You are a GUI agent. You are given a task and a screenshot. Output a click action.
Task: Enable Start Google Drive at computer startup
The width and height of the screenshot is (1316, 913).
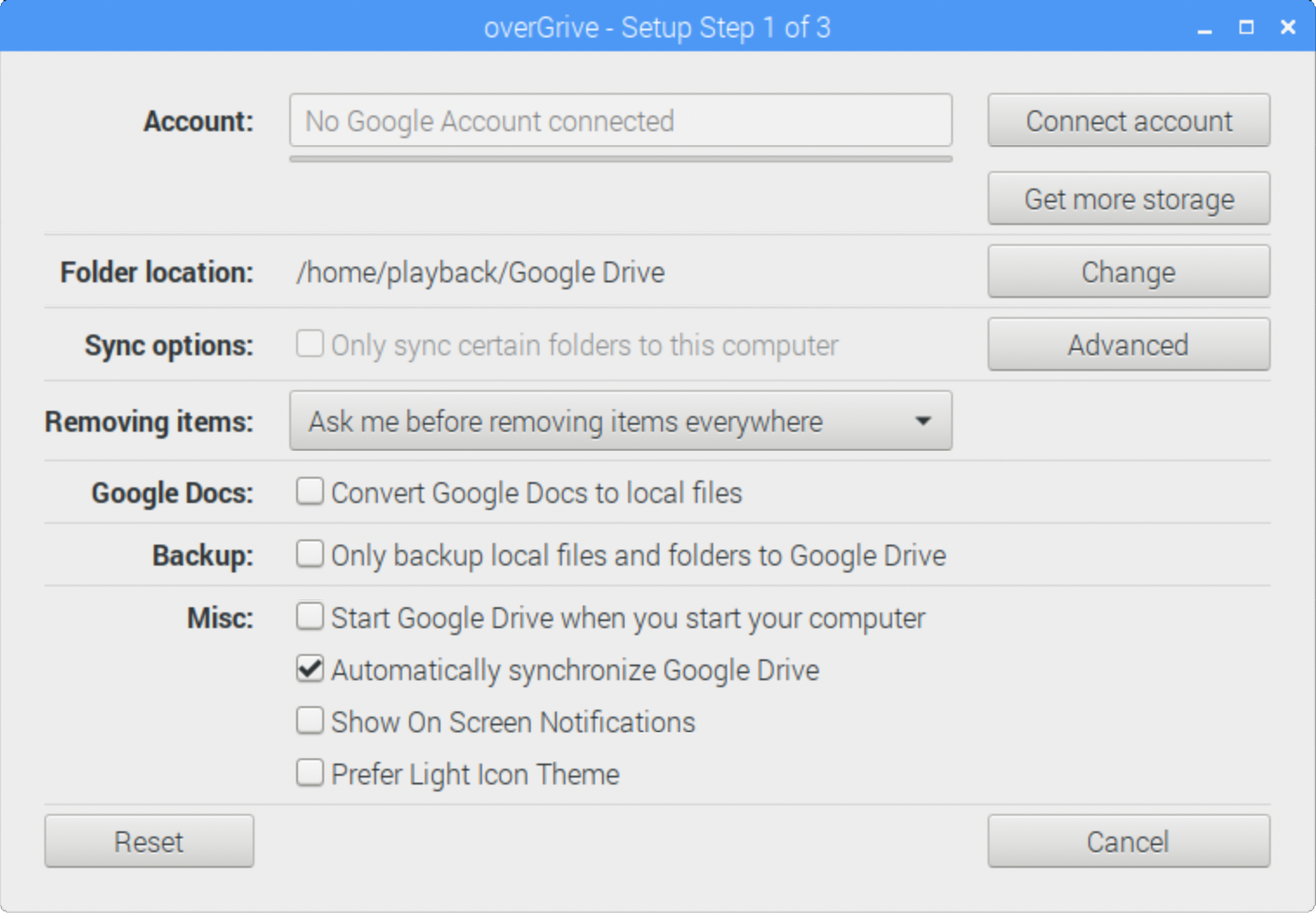coord(310,617)
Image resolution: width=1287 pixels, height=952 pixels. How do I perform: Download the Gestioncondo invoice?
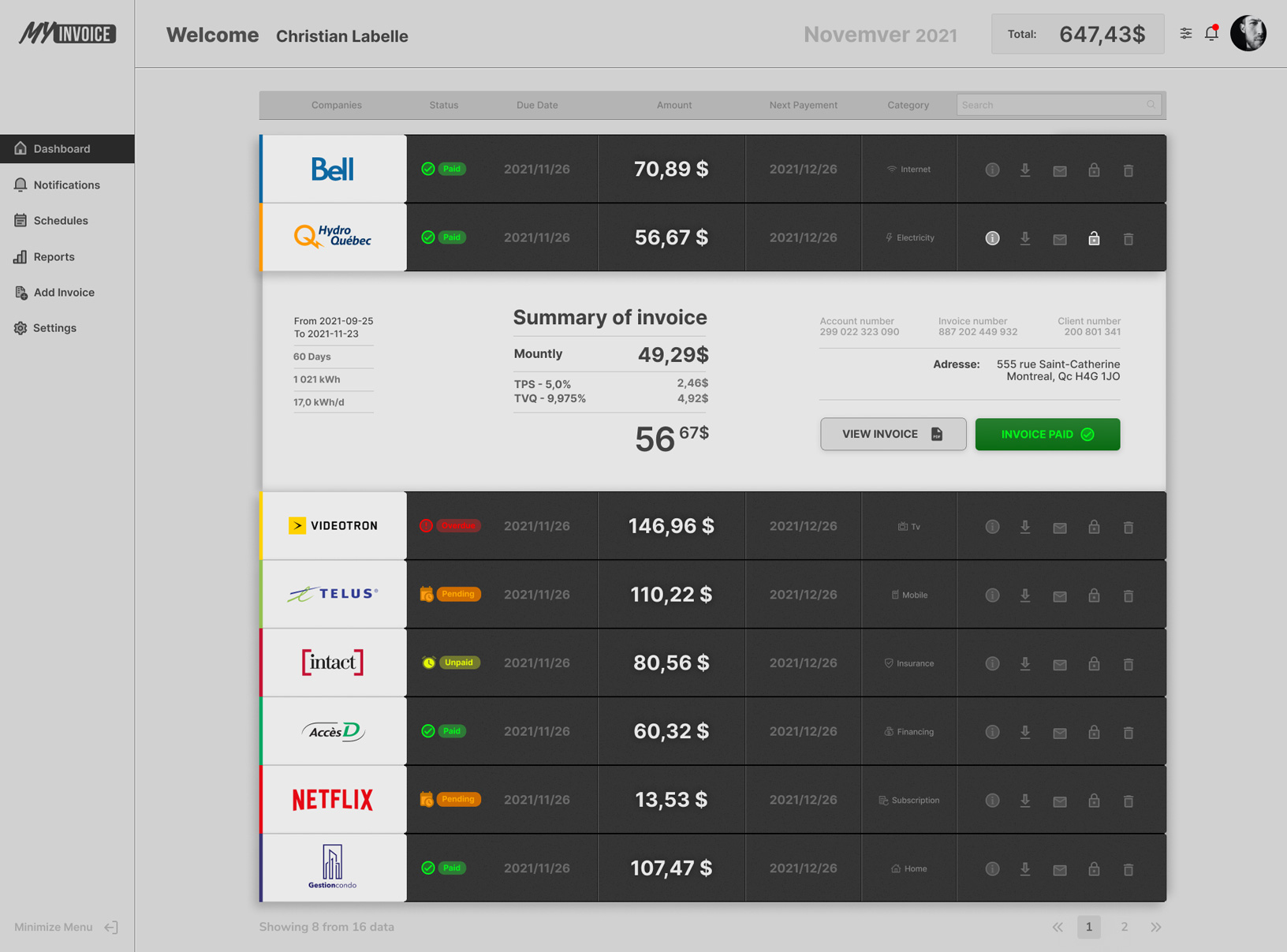pos(1025,868)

### [What you will do]
Convert the records above into a two-column CSV with the header instruction,location and one row per record: the request text under instruction and its answer under location. Enclose each field in double quotes, replace any line breaks with spaces, and omit the pictures.

### [Exercise answer]
instruction,location
"You are a GUI agent. You are given a task and a screenshot. Output a click action. Task: Enable Start Google Drive at computer startup The width and height of the screenshot is (1316, 913).","coord(310,617)"
"Image resolution: width=1287 pixels, height=952 pixels. How do I perform: Download the Gestioncondo invoice?","pos(1025,868)"